++++ Material to process ++++
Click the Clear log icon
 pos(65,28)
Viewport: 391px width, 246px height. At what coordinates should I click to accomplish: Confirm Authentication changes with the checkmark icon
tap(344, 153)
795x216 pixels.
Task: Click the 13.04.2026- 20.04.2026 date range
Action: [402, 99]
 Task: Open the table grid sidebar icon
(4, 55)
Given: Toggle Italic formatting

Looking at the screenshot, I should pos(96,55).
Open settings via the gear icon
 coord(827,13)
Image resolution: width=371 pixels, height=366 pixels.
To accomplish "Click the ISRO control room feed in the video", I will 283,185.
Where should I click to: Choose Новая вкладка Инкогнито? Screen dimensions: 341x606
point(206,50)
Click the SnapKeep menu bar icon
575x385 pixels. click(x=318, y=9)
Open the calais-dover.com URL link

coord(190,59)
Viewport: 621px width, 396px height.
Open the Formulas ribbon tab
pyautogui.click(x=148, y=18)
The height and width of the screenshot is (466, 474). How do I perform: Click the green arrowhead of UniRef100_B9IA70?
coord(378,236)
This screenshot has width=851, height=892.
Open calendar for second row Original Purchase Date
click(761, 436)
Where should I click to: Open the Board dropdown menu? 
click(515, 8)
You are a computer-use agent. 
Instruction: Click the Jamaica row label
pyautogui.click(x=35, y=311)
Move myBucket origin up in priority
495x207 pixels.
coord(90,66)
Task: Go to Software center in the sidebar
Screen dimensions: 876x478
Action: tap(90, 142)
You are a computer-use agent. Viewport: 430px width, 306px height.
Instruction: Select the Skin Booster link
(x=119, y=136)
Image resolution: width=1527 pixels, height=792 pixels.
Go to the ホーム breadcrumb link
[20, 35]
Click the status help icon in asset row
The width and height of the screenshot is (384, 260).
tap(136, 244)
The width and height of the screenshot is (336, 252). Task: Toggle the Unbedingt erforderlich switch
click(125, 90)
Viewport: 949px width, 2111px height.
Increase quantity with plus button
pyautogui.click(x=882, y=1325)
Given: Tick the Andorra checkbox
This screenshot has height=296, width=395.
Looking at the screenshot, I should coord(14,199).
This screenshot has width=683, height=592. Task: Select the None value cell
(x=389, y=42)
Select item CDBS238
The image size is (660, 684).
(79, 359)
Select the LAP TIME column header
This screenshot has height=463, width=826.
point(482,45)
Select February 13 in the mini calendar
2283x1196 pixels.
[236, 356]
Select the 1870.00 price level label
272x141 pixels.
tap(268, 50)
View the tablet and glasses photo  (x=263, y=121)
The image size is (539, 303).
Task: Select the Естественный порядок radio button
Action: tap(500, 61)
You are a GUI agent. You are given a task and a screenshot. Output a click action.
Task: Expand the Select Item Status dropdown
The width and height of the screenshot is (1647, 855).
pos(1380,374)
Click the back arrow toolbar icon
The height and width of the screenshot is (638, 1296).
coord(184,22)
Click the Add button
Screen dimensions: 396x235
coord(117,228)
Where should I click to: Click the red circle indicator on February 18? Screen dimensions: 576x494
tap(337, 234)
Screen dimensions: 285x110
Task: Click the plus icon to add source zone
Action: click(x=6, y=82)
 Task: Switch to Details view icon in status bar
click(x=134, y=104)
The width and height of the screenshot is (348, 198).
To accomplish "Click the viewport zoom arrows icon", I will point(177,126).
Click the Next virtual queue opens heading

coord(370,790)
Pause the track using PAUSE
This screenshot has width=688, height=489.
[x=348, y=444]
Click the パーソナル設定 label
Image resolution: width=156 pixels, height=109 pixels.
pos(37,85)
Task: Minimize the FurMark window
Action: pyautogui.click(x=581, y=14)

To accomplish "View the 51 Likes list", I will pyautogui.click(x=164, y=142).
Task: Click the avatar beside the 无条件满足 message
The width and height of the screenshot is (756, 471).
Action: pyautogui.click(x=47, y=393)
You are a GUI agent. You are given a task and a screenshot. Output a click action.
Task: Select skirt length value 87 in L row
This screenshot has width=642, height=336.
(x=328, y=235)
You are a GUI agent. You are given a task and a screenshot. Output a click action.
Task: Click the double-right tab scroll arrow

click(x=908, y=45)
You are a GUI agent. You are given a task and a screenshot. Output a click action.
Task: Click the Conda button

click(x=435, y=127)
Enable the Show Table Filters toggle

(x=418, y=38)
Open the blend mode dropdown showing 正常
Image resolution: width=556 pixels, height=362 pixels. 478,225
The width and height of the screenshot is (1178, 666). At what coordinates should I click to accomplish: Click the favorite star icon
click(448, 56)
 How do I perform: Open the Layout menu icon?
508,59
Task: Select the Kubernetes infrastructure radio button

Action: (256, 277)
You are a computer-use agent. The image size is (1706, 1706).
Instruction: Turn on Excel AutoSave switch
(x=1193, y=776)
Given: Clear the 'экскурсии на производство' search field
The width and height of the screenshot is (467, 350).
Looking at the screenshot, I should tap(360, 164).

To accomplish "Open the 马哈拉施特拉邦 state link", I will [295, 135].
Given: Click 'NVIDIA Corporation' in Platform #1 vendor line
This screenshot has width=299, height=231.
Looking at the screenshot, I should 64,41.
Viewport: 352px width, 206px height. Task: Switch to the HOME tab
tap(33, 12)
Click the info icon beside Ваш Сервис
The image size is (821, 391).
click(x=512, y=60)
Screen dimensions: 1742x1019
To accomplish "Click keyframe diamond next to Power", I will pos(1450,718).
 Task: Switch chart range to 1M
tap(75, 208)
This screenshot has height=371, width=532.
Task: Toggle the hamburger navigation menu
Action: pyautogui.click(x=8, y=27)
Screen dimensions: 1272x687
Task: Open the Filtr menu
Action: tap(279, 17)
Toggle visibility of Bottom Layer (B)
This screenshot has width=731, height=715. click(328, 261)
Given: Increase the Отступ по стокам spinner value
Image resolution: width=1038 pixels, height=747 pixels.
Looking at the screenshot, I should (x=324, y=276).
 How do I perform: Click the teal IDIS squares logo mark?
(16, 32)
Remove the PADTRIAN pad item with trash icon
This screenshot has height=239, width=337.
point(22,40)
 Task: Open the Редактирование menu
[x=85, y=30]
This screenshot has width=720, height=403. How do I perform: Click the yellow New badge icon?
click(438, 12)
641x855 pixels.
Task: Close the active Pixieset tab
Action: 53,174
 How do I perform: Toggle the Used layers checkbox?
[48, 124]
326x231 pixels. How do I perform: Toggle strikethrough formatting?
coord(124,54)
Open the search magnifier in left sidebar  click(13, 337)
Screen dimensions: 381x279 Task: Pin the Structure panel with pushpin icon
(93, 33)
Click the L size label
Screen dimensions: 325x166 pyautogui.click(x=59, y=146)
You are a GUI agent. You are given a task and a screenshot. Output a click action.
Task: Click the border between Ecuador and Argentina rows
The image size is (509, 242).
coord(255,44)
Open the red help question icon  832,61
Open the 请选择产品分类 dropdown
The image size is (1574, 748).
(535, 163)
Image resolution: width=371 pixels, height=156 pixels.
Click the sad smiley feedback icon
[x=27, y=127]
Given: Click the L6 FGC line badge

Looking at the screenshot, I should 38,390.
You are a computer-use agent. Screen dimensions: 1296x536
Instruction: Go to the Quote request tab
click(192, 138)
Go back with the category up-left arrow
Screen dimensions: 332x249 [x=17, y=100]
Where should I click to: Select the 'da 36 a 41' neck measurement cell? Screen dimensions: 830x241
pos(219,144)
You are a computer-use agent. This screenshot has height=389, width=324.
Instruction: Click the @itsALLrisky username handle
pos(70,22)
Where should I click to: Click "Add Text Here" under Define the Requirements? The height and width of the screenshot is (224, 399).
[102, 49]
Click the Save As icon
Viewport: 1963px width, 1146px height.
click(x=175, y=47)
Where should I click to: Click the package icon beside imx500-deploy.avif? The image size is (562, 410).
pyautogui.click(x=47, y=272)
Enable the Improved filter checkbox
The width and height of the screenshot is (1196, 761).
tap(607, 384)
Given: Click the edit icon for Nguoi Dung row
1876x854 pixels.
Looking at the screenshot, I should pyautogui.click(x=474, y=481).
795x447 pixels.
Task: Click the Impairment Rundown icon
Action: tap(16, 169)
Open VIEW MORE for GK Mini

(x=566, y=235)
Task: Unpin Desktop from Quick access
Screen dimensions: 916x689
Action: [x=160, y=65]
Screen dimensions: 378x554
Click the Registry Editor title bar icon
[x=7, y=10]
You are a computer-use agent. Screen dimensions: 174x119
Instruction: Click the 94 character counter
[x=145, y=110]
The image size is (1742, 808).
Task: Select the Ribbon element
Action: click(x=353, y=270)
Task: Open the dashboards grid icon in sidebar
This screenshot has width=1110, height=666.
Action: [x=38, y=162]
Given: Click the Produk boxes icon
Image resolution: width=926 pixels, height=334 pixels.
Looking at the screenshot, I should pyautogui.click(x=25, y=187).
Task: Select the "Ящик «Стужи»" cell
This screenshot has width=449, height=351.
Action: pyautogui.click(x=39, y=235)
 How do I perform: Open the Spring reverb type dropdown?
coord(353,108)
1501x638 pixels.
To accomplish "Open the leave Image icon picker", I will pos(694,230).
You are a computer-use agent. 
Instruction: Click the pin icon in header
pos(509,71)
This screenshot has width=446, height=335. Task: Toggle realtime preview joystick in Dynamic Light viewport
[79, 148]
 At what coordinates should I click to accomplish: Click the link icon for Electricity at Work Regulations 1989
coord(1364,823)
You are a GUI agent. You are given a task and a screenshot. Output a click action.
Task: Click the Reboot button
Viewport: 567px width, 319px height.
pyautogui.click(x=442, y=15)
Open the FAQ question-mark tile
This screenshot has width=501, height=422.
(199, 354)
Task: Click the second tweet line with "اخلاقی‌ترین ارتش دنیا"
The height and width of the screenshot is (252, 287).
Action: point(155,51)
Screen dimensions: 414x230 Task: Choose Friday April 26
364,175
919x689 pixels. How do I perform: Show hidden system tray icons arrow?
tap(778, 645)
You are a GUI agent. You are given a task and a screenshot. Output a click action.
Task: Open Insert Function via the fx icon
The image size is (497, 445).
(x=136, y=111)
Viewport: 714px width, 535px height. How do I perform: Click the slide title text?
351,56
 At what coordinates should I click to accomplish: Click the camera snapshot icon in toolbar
++++
[Exercise details] Format the items from the line containing "The width and height of the screenshot is (348, 198)." through the line containing "(x=1193, y=776)" as a numbered list, leaving out blank lines.

[The output]
1. The width and height of the screenshot is (348, 198).
2. To accomplish "Click the viewport zoom arrows icon", I will point(177,126).
3. Click the Next virtual queue opens heading
4. coord(370,790)
5. Pause the track using PAUSE
6. This screenshot has width=688, height=489.
7. [x=348, y=444]
8. Click the パーソナル設定 label
9. Image resolution: width=156 pixels, height=109 pixels.
10. pos(37,85)
11. Task: Minimize the FurMark window
12. Action: pyautogui.click(x=581, y=14)
13. To accomplish "View the 51 Likes list", I will pyautogui.click(x=164, y=142).
14. Task: Click the avatar beside the 无条件满足 message
15. The width and height of the screenshot is (756, 471).
16. Action: pyautogui.click(x=47, y=393)
17. You are a GUI agent. You are given a task and a screenshot. Output a click action.
18. Task: Select skirt length value 87 in L row
19. This screenshot has width=642, height=336.
20. (x=328, y=235)
21. You are a GUI agent. You are given a task and a screenshot. Output a click action.
22. Task: Click the double-right tab scroll arrow
23. click(x=908, y=45)
24. You are a GUI agent. You are given a task and a screenshot. Output a click action.
25. Task: Click the Conda button
26. click(x=435, y=127)
27. Enable the Show Table Filters toggle
28. (x=418, y=38)
29. Open the blend mode dropdown showing 正常
30. Image resolution: width=556 pixels, height=362 pixels. 478,225
31. The width and height of the screenshot is (1178, 666). At what coordinates should I click to accomplish: Click the favorite star icon
32. click(448, 56)
33.  How do I perform: Open the Layout menu icon?
34. 508,59
35. Task: Select the Kubernetes infrastructure radio button
36. Action: (256, 277)
37. You are a computer-use agent. The image size is (1706, 1706).
38. Instruction: Turn on Excel AutoSave switch
39. (x=1193, y=776)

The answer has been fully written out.